→ PASSAGE SHOWN:
++++++++++++++++++++

More than 100 books, a dozen major motion pictures and numerous TV shows have been made about Alcatraz. As the island celebrates 50 years as a tourist destination Thursday, what’s left to say?
It turns out there’s always something new to learn about the Rock, because Alcatraz has so many layers of history: military base, federal prison, site of Native resistance, bird sanctuary. The 22-acre island in the San Francisco Bay continues to generate speculation and ink, creativity and reflection. Two special guests who know the island intimately were on hand this week for a press tour celebrating half a century of public tours.
“People can’t get enough of Alcatraz,” said John Cantwell, a park ranger who retired two years ago after more than three decades of service on the Rock. He likes to joke that his time on the island beats the record set by Alvin “Creepy” Karpis, a 1930s-era gangster who became the longest-serving prisoner on Alcatraz after spending 26 years locked up on the island.
TripAdvisor has consistently rated the site of the long-defunct prison as the country’s No. 1 landmark, and post-pandemic, Cantwell said tours are once again selling out nearly a month in advance. In 2022, 1.3 million visitors took the 14-minute ferry ride to the island. Alcatraz officially became a national park when it was incorporated into the Golden Gate National Recreation Area in 1972, a year before it opened to the public.
The enduring interest in one of America’s most notorious prisons isn’t hard to understand—a continuous stream of books and movies hasn’t let people forget about famous inmates like Al Capone or escapees like Frank Morris, who departed the island with two accomplices on a makeshift raft in the dead of night in June 1962.
Yet while the island’s chapter as a federal penitentiary might get the most airtime, it was the U.S. military that was the island’s longest continuous occupant, at 80 years. (While Native Americans likely visited Alcatraz for food, there is no evidence they lived there before they occupied the island from 1969 to 1971, Cantwell said.)
Originally a rock in the bay with two humps, the island’s sandstone peaks were flattened by the military to build a cannon-filled fort to help guard San Francisco during the Civil War. Even in those early days, the island was a prison, housing soldiers awaiting military discipline as well as captured Native Americans from the Hopi, Apache and Modoc tribes.

++++++++++++++++++++

→ LISTED ENTRIES:

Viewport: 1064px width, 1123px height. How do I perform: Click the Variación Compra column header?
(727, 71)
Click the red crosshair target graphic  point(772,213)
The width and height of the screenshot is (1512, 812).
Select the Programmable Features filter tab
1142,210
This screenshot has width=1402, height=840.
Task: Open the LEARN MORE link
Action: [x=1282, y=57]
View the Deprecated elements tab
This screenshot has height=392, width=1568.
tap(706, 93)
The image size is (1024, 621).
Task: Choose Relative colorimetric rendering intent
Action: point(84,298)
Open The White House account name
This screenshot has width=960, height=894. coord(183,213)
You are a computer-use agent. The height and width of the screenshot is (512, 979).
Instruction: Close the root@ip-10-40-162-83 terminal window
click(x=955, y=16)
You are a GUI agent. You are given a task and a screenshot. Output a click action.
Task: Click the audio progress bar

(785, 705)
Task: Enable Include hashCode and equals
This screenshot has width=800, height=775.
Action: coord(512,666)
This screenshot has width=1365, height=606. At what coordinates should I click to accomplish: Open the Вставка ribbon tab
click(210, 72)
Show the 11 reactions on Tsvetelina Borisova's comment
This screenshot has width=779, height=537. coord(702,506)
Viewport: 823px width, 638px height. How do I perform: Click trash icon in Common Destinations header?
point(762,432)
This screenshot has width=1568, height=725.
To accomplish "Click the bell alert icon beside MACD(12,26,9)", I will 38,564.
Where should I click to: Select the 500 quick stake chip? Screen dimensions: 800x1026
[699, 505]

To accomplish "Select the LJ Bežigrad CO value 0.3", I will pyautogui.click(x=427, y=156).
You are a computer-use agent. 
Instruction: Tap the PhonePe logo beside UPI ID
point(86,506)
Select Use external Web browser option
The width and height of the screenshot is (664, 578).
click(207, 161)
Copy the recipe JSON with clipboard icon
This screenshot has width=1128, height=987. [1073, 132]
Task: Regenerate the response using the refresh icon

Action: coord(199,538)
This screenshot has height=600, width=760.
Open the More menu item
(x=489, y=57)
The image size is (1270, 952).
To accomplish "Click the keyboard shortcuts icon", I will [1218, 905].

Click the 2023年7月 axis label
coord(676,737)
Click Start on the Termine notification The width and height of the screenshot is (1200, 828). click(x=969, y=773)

++++++++++++++++++++

→ ACTIVITY: Please continue the Alcatraz article from where it stops. The records have nothing to do with the Alcatraz article.

→ EXERCISE ANSWER:
But the most well-known prisoners came later, after Alcatraz reopened as a federal penitentiary in 1934. When the cellblock’s construction was completed in 1912 with 600 cells, it was the world’s largest reinforced concrete structure.
Despite its reputation, the island isn’t remembered by everyone as a foreboding place. Jolene Babyak, who lived on Alcatraz as a child when her father was associate warden, remembered a rich social life on the Rock: watermelon feeds along the dock, parties for the officers’ wives in which they wore lampshades on their heads and—the annual highlight of the Alcatraz social calendar—the Western Party. Guests planned their outfits months in advance.
“Everyone felt isolated here to some extent,” Babyak said. “So people had to entertain themselves.”
Yet Babyak stressed that she did not feel deprived of a normal childhood. She attended school in San Francisco and invited friends to the island to play. She cherishes the fun, unique experience she had living on Alcatraz with dozens of other children of staff members. She even scored her first kiss on the island—her boyfriend lived on the Rock, too.
“It was a wonderful place to grow up,” she said, “a low-crime neighborhood.”
Babyak wants to settle any misconception that she felt endangered living alongside infamous prisoners.
She was on Alcatraz during that famed 1962 escape—which she confessed was more thrilling than scary. She remembers being awakened in the middle of the night by a siren. Her mother told her to get dressed and help search the house in case prisoners were hiding there.
“I was late for school,” Babyak said. “But I had a fabulous excuse.”